# Implementations of FIR for MONARCH Processor

Jinwoo Suh and Janice O. McMahon University of Southern California – Information Sciences Institute 3811 N. Fairfax Drive, Suite 200, Arlington, VA 22203 {jsuh, jmcmahon}@isi.edu

### Introduction

Stream processing exploits the properties of the stream applications such as parallelism and throughput-oriented nature of the applications. One research on the streaming processing is implementing data flow architecture. One example is MONARCH architecture being developed at Raytheon and USC/ISI. We implemented an FIR bank using ALU clusters in the MONARCH architecture using its simulator and performed optimizations and analysis of the results.

## **MONARCH Processor**

The MONARCH processor consists of six RISC processors and 12 ALU cluster. These are interconnected using networks. Figure 1 shows a block diagram of the MONARCH processor.

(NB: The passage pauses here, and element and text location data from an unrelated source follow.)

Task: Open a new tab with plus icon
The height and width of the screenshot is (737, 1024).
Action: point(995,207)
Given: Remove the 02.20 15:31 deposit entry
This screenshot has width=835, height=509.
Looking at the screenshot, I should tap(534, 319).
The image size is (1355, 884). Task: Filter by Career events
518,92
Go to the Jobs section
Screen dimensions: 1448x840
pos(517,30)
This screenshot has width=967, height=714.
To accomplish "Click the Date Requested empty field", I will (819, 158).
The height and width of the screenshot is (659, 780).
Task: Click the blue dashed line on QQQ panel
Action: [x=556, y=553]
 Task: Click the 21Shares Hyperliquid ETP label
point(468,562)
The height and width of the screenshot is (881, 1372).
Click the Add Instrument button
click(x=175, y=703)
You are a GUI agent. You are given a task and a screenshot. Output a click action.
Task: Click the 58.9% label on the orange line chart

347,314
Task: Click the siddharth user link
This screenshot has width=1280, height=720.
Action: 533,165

Figure 1: MONARCH processor

The ALU clusters provide 64 GOPS peak performance. The expected operating clock frequency is 333 MHz.

## FIR bank

FIR bank is one of the kernel benchmark suite [1] specified by Lincoln Labs for Polymorphic Computing Architecture, a DARPA program. The FIR bank implements a set of MFIR filters and each FIR filter  $m, m \in \{0, 1, ..., M-1\}$ , has a set of impulse response coefficients  $wm[k], k \in \{0, ..., K-1\}$ . It is mathematically specified as:

$$y_m[i] = \sum_{k=0}^{K-1} x_m[i-k] w_m[k], \text{ for } i = 0,1,...,N-1$$

The filters are implemented in arithmetic clusters. Since the data is complex, the number of multiplications and additions per (input data \* coefficient) are both four. This perfectly matches the configuration of the arithmetic clusters since the numbers of multipliers and adders in the arithmetic clusters are the same.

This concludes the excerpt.